→ **Required work**
Please output each entry in the material beneath exactly as shown.

→ **Data**
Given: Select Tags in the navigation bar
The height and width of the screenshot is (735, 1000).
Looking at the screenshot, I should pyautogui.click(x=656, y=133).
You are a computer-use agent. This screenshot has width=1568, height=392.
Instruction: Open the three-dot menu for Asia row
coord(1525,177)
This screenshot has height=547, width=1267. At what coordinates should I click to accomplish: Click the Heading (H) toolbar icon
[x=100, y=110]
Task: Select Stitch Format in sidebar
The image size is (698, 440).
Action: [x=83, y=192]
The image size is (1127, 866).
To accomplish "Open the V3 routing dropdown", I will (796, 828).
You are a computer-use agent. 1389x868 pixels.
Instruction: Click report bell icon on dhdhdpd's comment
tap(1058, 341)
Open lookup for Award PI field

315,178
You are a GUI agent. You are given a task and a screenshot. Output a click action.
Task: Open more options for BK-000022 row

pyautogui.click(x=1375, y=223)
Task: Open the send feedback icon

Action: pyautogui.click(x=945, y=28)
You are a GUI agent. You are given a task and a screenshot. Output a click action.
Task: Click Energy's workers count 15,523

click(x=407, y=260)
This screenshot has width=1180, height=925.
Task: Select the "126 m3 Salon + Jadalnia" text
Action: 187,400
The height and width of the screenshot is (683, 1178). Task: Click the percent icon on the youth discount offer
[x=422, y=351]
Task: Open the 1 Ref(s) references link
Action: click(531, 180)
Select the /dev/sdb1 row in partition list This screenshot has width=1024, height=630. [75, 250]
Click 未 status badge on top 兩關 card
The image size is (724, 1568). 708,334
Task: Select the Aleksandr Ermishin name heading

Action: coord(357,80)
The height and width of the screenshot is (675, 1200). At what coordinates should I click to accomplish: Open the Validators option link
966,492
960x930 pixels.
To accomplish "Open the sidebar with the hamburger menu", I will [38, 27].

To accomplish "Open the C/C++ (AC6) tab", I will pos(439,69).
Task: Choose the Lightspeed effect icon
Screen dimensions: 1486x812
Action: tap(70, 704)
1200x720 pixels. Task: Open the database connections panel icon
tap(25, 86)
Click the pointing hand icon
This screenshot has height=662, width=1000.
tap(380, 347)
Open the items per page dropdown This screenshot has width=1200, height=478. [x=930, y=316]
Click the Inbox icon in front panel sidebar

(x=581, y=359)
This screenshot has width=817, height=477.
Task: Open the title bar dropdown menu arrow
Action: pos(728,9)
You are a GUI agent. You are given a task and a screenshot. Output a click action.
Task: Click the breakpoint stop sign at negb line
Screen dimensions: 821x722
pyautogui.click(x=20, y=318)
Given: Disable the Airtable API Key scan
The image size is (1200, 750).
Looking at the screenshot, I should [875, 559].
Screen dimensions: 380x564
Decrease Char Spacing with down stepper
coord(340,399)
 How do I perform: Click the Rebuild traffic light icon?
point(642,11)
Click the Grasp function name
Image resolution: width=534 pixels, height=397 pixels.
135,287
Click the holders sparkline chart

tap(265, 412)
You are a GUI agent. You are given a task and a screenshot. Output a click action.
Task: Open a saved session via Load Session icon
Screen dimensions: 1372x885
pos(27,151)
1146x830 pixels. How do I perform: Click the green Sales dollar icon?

→ **Exercise output**
Given: Select Tags in the navigation bar
The height and width of the screenshot is (735, 1000).
Looking at the screenshot, I should pyautogui.click(x=656, y=133).
You are a computer-use agent. This screenshot has width=1568, height=392.
Instruction: Open the three-dot menu for Asia row
coord(1525,177)
This screenshot has height=547, width=1267. At what coordinates should I click to accomplish: Click the Heading (H) toolbar icon
[x=100, y=110]
Task: Select Stitch Format in sidebar
The image size is (698, 440).
Action: [x=83, y=192]
The image size is (1127, 866).
To accomplish "Open the V3 routing dropdown", I will (796, 828).
You are a computer-use agent. 1389x868 pixels.
Instruction: Click report bell icon on dhdhdpd's comment
tap(1058, 341)
Open lookup for Award PI field

315,178
You are a GUI agent. You are given a task and a screenshot. Output a click action.
Task: Open more options for BK-000022 row

pyautogui.click(x=1375, y=223)
Task: Open the send feedback icon

Action: pyautogui.click(x=945, y=28)
You are a GUI agent. You are given a task and a screenshot. Output a click action.
Task: Click Energy's workers count 15,523

click(x=407, y=260)
This screenshot has width=1180, height=925.
Task: Select the "126 m3 Salon + Jadalnia" text
Action: 187,400
The height and width of the screenshot is (683, 1178). Task: Click the percent icon on the youth discount offer
[x=422, y=351]
Task: Open the 1 Ref(s) references link
Action: click(531, 180)
Select the /dev/sdb1 row in partition list This screenshot has width=1024, height=630. [75, 250]
Click 未 status badge on top 兩關 card
The image size is (724, 1568). 708,334
Task: Select the Aleksandr Ermishin name heading

Action: coord(357,80)
The height and width of the screenshot is (675, 1200). At what coordinates should I click to accomplish: Open the Validators option link
966,492
960x930 pixels.
To accomplish "Open the sidebar with the hamburger menu", I will [38, 27].

To accomplish "Open the C/C++ (AC6) tab", I will pos(439,69).
Task: Choose the Lightspeed effect icon
Screen dimensions: 1486x812
Action: tap(70, 704)
1200x720 pixels. Task: Open the database connections panel icon
tap(25, 86)
Click the pointing hand icon
This screenshot has height=662, width=1000.
tap(380, 347)
Open the items per page dropdown This screenshot has width=1200, height=478. [x=930, y=316]
Click the Inbox icon in front panel sidebar

(x=581, y=359)
This screenshot has width=817, height=477.
Task: Open the title bar dropdown menu arrow
Action: pos(728,9)
You are a GUI agent. You are given a task and a screenshot. Output a click action.
Task: Click the breakpoint stop sign at negb line
Screen dimensions: 821x722
pyautogui.click(x=20, y=318)
Given: Disable the Airtable API Key scan
The image size is (1200, 750).
Looking at the screenshot, I should [875, 559].
Screen dimensions: 380x564
Decrease Char Spacing with down stepper
coord(340,399)
 How do I perform: Click the Rebuild traffic light icon?
point(642,11)
Click the Grasp function name
Image resolution: width=534 pixels, height=397 pixels.
135,287
Click the holders sparkline chart

tap(265, 412)
You are a GUI agent. You are given a task and a screenshot. Output a click action.
Task: Open a saved session via Load Session icon
Screen dimensions: 1372x885
pos(27,151)
1146x830 pixels. How do I perform: Click the green Sales dollar icon?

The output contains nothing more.